▸ **MATERIAL TO PROCESS**

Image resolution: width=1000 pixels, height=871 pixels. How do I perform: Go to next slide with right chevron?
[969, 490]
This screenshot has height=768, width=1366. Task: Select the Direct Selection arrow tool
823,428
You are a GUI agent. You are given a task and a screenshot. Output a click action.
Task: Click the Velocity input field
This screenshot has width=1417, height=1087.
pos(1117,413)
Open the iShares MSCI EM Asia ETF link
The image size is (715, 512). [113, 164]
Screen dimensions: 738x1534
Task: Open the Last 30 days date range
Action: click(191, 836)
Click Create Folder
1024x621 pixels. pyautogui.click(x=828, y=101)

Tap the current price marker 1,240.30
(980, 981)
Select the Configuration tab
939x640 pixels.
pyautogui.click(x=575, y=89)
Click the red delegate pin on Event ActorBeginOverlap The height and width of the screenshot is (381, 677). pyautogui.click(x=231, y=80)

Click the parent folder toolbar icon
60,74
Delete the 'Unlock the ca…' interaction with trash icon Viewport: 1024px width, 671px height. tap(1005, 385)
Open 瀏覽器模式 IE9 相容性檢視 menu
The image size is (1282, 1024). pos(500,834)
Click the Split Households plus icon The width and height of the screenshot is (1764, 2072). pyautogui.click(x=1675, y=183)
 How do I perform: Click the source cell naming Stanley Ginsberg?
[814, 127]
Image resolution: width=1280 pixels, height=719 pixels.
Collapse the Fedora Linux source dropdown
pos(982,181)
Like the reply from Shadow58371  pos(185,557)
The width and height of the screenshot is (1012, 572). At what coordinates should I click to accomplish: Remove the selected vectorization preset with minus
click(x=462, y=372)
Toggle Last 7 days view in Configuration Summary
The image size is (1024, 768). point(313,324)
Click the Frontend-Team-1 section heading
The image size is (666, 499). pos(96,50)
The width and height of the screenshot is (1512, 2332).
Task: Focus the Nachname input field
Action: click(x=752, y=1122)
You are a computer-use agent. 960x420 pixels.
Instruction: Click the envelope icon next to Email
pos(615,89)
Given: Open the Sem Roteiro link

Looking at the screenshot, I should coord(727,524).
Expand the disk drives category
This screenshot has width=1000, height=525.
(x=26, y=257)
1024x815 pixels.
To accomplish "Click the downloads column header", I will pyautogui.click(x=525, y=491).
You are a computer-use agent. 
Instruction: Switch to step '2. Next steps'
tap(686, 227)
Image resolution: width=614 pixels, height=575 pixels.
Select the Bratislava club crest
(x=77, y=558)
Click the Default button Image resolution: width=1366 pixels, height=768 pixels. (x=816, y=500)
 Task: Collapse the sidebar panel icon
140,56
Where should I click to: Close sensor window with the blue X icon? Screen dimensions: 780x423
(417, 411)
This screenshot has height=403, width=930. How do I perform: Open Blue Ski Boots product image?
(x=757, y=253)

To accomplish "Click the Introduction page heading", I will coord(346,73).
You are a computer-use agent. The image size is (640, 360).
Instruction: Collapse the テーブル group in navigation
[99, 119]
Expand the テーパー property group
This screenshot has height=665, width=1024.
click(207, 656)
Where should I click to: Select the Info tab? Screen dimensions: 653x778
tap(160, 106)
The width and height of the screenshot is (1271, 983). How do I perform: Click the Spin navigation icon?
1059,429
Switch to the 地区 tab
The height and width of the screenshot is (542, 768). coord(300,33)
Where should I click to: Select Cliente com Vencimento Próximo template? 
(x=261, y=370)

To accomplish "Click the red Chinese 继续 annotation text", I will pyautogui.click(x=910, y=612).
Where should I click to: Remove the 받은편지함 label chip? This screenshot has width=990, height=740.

▸ **TO DO**
All of the material above should be printed out in full, word for word.

▸ **RESPONSE TO THIS EXERCISE**
Image resolution: width=1000 pixels, height=871 pixels. How do I perform: Go to next slide with right chevron?
[969, 490]
This screenshot has height=768, width=1366. Task: Select the Direct Selection arrow tool
823,428
You are a GUI agent. You are given a task and a screenshot. Output a click action.
Task: Click the Velocity input field
This screenshot has width=1417, height=1087.
pos(1117,413)
Open the iShares MSCI EM Asia ETF link
The image size is (715, 512). [113, 164]
Screen dimensions: 738x1534
Task: Open the Last 30 days date range
Action: click(191, 836)
Click Create Folder
1024x621 pixels. pyautogui.click(x=828, y=101)

Tap the current price marker 1,240.30
(980, 981)
Select the Configuration tab
939x640 pixels.
pyautogui.click(x=575, y=89)
Click the red delegate pin on Event ActorBeginOverlap The height and width of the screenshot is (381, 677). pyautogui.click(x=231, y=80)

Click the parent folder toolbar icon
60,74
Delete the 'Unlock the ca…' interaction with trash icon Viewport: 1024px width, 671px height. tap(1005, 385)
Open 瀏覽器模式 IE9 相容性檢視 menu
The image size is (1282, 1024). pos(500,834)
Click the Split Households plus icon The width and height of the screenshot is (1764, 2072). pyautogui.click(x=1675, y=183)
 How do I perform: Click the source cell naming Stanley Ginsberg?
[814, 127]
Image resolution: width=1280 pixels, height=719 pixels.
Collapse the Fedora Linux source dropdown
pos(982,181)
Like the reply from Shadow58371  pos(185,557)
The width and height of the screenshot is (1012, 572). At what coordinates should I click to accomplish: Remove the selected vectorization preset with minus
click(x=462, y=372)
Toggle Last 7 days view in Configuration Summary
The image size is (1024, 768). point(313,324)
Click the Frontend-Team-1 section heading
The image size is (666, 499). pos(96,50)
The width and height of the screenshot is (1512, 2332).
Task: Focus the Nachname input field
Action: click(x=752, y=1122)
You are a computer-use agent. 960x420 pixels.
Instruction: Click the envelope icon next to Email
pos(615,89)
Given: Open the Sem Roteiro link

Looking at the screenshot, I should coord(727,524).
Expand the disk drives category
This screenshot has width=1000, height=525.
(x=26, y=257)
1024x815 pixels.
To accomplish "Click the downloads column header", I will pyautogui.click(x=525, y=491).
You are a computer-use agent. 
Instruction: Switch to step '2. Next steps'
tap(686, 227)
Image resolution: width=614 pixels, height=575 pixels.
Select the Bratislava club crest
(x=77, y=558)
Click the Default button Image resolution: width=1366 pixels, height=768 pixels. (x=816, y=500)
 Task: Collapse the sidebar panel icon
140,56
Where should I click to: Close sensor window with the blue X icon? Screen dimensions: 780x423
(417, 411)
This screenshot has height=403, width=930. How do I perform: Open Blue Ski Boots product image?
(x=757, y=253)

To accomplish "Click the Introduction page heading", I will coord(346,73).
You are a computer-use agent. The image size is (640, 360).
Instruction: Collapse the テーブル group in navigation
[99, 119]
Expand the テーパー property group
This screenshot has height=665, width=1024.
click(207, 656)
Where should I click to: Select the Info tab? Screen dimensions: 653x778
tap(160, 106)
The width and height of the screenshot is (1271, 983). How do I perform: Click the Spin navigation icon?
1059,429
Switch to the 地区 tab
The height and width of the screenshot is (542, 768). coord(300,33)
Where should I click to: Select Cliente com Vencimento Próximo template? 
(x=261, y=370)

To accomplish "Click the red Chinese 继续 annotation text", I will pyautogui.click(x=910, y=612).
Where should I click to: Remove the 받은편지함 label chip? This screenshot has width=990, height=740.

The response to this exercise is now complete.